The CMS Comprehensive Primary Care Plus program was also reviewed in a separate presentation by Peter Hollmann, MD, a past chair of the CPT Editorial Panel, who praised the benefits to practices providing these key services.

This CMS effort “really recognizes the resources that are required to provide advanced primary care,” Dr. Hollmann said. “It allows some predictable payment so that people can hire the additional staff and pay for the work of team-based care.”

One change that was highlighted during the symposium’s primary-care presentation involved a new name for the Vaccine Coding Caucus. It is now the “Immunization Coding Caucus.”

The name change reflects a desire to cover all methods of immunization and the inclusion of immune globulins in the CPT Editorial Panel’s early release policy.

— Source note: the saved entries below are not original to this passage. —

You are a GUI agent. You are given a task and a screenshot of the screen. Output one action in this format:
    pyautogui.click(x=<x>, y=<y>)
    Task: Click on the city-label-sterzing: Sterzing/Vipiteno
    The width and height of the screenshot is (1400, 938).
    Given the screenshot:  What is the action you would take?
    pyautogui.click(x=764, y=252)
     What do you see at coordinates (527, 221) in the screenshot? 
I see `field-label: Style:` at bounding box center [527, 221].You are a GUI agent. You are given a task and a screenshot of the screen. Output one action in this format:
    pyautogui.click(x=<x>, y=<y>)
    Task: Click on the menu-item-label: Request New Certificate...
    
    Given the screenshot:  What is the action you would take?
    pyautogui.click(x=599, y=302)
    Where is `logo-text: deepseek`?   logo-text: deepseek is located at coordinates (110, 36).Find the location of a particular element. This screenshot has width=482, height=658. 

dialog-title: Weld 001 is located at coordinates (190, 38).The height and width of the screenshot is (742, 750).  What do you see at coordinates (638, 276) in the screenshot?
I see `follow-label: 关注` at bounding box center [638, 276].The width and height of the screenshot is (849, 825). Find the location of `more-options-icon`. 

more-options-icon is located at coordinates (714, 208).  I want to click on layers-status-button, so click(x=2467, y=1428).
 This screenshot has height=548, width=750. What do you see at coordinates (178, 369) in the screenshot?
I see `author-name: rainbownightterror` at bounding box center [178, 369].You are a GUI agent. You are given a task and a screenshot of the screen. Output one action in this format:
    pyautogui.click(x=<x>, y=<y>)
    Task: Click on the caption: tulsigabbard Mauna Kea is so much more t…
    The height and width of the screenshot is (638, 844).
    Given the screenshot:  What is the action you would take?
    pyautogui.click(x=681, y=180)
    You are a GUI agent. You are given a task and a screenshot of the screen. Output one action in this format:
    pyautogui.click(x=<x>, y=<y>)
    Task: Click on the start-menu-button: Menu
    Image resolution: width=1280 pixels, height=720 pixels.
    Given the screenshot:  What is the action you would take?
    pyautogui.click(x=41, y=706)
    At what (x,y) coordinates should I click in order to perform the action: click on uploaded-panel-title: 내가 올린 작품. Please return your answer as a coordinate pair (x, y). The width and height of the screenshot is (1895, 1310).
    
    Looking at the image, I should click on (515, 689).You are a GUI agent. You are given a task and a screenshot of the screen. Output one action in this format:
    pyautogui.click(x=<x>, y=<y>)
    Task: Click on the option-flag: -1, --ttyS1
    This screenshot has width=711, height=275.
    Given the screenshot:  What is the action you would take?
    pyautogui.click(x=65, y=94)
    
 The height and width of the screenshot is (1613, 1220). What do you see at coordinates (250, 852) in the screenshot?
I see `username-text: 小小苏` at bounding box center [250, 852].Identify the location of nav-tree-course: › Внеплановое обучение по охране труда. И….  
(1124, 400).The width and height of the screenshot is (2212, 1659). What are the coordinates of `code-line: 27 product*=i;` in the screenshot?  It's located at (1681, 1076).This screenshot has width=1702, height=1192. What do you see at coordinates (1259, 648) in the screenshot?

The policy involves the rapid release of immunization codes to meet urgent public health needs.

Last year, for example, the early release process facilitated earlier access to code 90684, developed to report administration of pneumococcal conjugate vaccine, 21 valent. It was early released on the AMA website last May and became effective less than a month later.

Code 90695 was early-released last July and will be used for influenza virus vaccine, H5N8, pending Food and Drug Administration (FDA) approval.

Two codes recently added and first published in the 2025 code set are 90637 and 90638 for an mRNA quadrivalent vaccine targeting influenza; and were given emergency use authorization by the FDA.

Code 90637 is recommended for patients 18–64 years old.

Code 90638 is for a higher dose that is recommended for patients 65 or older.

Other immunization-related updates to the CPT code set for 2025 involve the deletion of codes 90654 and 90630 because the influenza vaccines they described are no longer in use.